The algorithm constructs a matrix where each cell $(i,j)$ represents the minimum number of operations to transform the first $i$ characters of string $A$ into the first $j$ characters of string $B$. The final value in the bottom-right cell of the matrix is the total Edit Distance. This approach is superior to Hamming distance because it accounts for shifts in character positions caused by additions or removals, rather than just comparing characters at identical indices.
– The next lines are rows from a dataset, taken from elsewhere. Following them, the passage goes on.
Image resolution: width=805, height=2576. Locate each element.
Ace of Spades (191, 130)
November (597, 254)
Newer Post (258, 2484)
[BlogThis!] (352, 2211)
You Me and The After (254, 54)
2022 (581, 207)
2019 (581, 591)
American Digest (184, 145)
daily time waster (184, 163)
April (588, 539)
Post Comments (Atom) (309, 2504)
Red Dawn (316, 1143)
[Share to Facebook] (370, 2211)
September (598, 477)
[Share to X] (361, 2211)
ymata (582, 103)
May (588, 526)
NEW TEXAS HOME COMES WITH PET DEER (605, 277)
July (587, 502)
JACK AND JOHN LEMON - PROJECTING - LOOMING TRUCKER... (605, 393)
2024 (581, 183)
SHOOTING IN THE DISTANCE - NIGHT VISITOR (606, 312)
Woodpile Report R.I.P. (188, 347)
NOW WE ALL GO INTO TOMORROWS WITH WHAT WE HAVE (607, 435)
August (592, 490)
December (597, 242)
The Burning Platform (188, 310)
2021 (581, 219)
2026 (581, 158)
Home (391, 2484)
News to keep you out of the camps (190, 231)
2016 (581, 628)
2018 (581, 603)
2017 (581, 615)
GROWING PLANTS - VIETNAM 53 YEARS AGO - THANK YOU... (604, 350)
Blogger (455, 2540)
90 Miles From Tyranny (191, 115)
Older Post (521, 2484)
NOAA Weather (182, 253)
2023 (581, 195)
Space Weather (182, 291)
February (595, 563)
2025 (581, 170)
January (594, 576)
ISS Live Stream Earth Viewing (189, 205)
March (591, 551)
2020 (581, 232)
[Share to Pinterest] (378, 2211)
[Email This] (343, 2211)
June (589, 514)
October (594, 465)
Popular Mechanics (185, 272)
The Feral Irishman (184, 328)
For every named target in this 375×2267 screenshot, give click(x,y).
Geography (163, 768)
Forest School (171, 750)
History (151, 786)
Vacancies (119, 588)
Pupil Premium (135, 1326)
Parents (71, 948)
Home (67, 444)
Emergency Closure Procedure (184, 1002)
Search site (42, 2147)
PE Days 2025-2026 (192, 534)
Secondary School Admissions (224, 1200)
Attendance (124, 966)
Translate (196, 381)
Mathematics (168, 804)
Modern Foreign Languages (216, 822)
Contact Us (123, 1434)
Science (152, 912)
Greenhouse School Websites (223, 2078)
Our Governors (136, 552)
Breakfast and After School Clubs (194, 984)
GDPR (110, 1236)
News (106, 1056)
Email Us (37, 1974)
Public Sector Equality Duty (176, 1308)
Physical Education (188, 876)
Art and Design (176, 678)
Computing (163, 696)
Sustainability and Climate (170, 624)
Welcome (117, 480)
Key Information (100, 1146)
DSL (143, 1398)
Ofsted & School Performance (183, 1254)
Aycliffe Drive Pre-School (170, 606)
### Mathematical Structure: Levenshtein Distance

Given two strings $a$ and $b$ of length $|a|$ and $|b|$, respectively, the distance $D_{ij}$ (where $i$ and $j$ are indices of the characters) is defined by the following recurrence:

$$D_{i,j} = \begin{cases} 
\max(i, j) & \text{if } \min(i, j) = 0, \\
\min \begin{cases} 
D_{i-1, j} + 1 & \text{Deletion} \\
D_{i, j-1} + 1 & \text{Insertion} \\
D_{i-1, j-1} + \mathbb{1}_{(a_i \neq b_j)} & \text{Substitution}
\end{cases} & \text{otherwise.}
\end{cases}$$

**Cost of Deletion:**

$D_{i-1, j} + 1$

**Cost of Insertion:** 

$D_{i, j-1} + 1$

**Cost of Substitution:**

$D_{i-1, j-1} + 1_{(a_i \neq b_j)}$

**Indicator Function:**

$1_{(a_i \neq b_j)}$


The following Python algorithm executets the Levenshtein distance algorithm, which expands the Hamming distance concept to handle strings of different lengths by accounting for insertions, deletions, and substitutions.

In [1]:
def edit_distance(s1, s2):
    """Calculates the Levenshtein distance between two strings."""
    if len(s1) < len(s2):
        return edit_distance(s2, s1)
    if len(s2) == 0:
        return len(s1)

    previous_row = range(len(s2) + 1)
    for i, c1 in enumerate(s1):
        current_row = [i + 1]
        for j, c2 in enumerate(s2):
            insertions = previous_row[j + 1] + 1
            deletions = current_row[j] + 1
            substitutions = previous_row[j] + (c1 != c2)
            current_row.append(min(insertions, deletions, substitutions))
        previous_row = current_row
    return previous_row[-1]

# Part 2a: Word Comparisons
# i. “potting” and “putting” -> Score: 1
# ii. “banana” and “bananas” -> Score: 1

# Part 2b: Phrase Comparisons (Character-level Edit Distance)
# i. “two dogs and two cats” to “two cats and two dogs” -> Score: 6
# ii. “two dogs and two cats” to “three dogs and two cats” -> Score: 4

Demonstration of the algorithm's comptetence:

In [3]:
# Running Part 2a examples
print(f"2a (i) 'potting' vs 'putting': {edit_distance('potting', 'putting')}")
print(f"2a (ii) 'banana' vs 'bananas': {edit_distance('banana', 'bananas')}")

# Running Part 2b examples
print(f"2b (i) Phrase swap: {edit_distance('two dogs and two cats', 'two cats and two dogs')}")
print(f"2b (ii) Word change: {edit_distance('two dogs and two cats', 'three dogs and two cats')}")

2a (i) 'potting' vs 'putting': 1
2a (ii) 'banana' vs 'bananas': 1
2b (i) Phrase swap: 6
2b (ii) Word change: 4